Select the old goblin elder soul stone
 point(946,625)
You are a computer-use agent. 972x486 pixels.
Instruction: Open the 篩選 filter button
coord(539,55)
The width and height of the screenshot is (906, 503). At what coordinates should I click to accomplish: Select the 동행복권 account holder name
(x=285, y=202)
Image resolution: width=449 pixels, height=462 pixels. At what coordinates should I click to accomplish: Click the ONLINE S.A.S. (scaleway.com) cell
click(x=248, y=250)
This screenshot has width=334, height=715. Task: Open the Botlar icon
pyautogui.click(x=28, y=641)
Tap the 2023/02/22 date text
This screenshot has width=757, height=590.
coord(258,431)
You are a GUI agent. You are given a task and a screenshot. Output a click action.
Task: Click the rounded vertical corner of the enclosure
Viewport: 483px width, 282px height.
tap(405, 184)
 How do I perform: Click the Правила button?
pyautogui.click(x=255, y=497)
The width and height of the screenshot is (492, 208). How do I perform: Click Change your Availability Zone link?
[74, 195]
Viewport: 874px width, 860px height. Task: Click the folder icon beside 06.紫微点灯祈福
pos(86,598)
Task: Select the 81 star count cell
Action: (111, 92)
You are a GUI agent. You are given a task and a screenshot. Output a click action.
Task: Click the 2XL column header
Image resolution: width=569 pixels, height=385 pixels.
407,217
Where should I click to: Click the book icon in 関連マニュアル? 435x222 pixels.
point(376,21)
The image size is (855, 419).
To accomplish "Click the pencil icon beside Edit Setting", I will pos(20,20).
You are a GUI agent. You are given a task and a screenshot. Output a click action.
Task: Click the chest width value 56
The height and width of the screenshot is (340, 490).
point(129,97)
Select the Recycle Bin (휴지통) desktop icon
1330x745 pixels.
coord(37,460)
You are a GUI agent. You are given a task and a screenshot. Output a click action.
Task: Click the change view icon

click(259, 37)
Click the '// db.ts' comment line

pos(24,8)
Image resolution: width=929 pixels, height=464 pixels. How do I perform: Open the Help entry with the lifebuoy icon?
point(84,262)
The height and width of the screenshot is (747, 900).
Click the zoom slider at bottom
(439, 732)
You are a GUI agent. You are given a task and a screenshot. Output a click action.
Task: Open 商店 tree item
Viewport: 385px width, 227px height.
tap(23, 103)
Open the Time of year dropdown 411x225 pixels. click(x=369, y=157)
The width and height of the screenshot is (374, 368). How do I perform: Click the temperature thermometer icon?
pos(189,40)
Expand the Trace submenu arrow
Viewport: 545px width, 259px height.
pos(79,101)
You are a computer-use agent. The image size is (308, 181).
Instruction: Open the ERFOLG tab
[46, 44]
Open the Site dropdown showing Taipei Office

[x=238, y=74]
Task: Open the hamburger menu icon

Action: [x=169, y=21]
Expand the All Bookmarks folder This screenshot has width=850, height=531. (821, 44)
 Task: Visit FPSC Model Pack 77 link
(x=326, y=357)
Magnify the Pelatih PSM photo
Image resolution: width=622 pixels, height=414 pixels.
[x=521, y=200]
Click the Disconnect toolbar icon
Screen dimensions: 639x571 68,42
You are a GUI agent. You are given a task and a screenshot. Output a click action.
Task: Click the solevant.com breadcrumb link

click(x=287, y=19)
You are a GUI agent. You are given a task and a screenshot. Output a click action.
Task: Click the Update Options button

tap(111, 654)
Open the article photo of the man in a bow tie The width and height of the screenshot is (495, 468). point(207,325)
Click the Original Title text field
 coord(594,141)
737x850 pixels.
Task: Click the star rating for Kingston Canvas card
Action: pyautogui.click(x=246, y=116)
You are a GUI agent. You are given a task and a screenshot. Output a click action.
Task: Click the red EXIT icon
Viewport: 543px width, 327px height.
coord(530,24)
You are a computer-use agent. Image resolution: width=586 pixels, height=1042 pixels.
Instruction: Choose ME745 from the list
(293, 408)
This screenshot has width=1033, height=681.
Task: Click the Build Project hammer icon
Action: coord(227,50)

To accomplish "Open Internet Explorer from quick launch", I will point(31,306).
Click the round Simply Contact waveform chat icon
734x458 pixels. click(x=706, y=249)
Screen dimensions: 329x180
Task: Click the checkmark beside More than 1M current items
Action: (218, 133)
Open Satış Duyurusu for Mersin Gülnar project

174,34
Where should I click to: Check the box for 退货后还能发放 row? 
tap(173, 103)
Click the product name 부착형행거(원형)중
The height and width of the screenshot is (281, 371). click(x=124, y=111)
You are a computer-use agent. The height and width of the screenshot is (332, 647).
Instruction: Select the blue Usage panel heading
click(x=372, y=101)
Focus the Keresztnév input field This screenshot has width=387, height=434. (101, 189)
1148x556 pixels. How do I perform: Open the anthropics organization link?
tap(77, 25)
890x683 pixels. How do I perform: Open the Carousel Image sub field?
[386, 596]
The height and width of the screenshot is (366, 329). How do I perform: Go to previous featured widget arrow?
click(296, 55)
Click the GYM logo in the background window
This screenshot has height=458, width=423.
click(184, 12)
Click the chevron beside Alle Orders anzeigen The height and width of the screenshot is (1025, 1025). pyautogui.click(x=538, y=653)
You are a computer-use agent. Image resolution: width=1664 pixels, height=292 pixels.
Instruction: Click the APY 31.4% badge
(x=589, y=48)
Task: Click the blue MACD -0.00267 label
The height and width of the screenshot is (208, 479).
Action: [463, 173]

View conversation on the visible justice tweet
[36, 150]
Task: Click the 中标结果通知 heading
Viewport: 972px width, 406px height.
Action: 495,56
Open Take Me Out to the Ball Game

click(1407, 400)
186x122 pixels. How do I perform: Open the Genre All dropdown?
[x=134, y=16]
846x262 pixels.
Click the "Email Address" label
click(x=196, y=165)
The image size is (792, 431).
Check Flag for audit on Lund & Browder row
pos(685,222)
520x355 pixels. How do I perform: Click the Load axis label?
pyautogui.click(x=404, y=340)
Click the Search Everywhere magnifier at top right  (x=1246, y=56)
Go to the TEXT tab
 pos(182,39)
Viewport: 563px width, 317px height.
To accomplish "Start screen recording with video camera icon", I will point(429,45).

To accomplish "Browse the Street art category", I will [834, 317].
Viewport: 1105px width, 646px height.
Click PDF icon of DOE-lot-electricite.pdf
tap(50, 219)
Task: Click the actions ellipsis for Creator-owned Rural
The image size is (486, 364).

══════════════════════════════

*Work to complete*:
From the listing above, repeat exactly the lines starting at the line that includes "Viewport: 874px width, 860px" and ending at the line that includes "You are a computer-use agent. The image", with nothing outside that span.

*Result for this task*:
Viewport: 874px width, 860px height. Task: Click the folder icon beside 06.紫微点灯祈福
pos(86,598)
Task: Select the 81 star count cell
Action: (111, 92)
You are a GUI agent. You are given a task and a screenshot. Output a click action.
Task: Click the 2XL column header
Image resolution: width=569 pixels, height=385 pixels.
407,217
Where should I click to: Click the book icon in 関連マニュアル? 435x222 pixels.
point(376,21)
The image size is (855, 419).
To accomplish "Click the pencil icon beside Edit Setting", I will pos(20,20).
You are a GUI agent. You are given a task and a screenshot. Output a click action.
Task: Click the chest width value 56
The height and width of the screenshot is (340, 490).
point(129,97)
Select the Recycle Bin (휴지통) desktop icon
1330x745 pixels.
coord(37,460)
You are a GUI agent. You are given a task and a screenshot. Output a click action.
Task: Click the change view icon

click(259, 37)
Click the '// db.ts' comment line

pos(24,8)
Image resolution: width=929 pixels, height=464 pixels. How do I perform: Open the Help entry with the lifebuoy icon?
point(84,262)
The height and width of the screenshot is (747, 900).
Click the zoom slider at bottom
(439, 732)
You are a GUI agent. You are given a task and a screenshot. Output a click action.
Task: Open 商店 tree item
Viewport: 385px width, 227px height.
tap(23, 103)
Open the Time of year dropdown 411x225 pixels. click(x=369, y=157)
The width and height of the screenshot is (374, 368). How do I perform: Click the temperature thermometer icon?
pos(189,40)
Expand the Trace submenu arrow
Viewport: 545px width, 259px height.
pos(79,101)
You are a computer-use agent. The image size is (308, 181).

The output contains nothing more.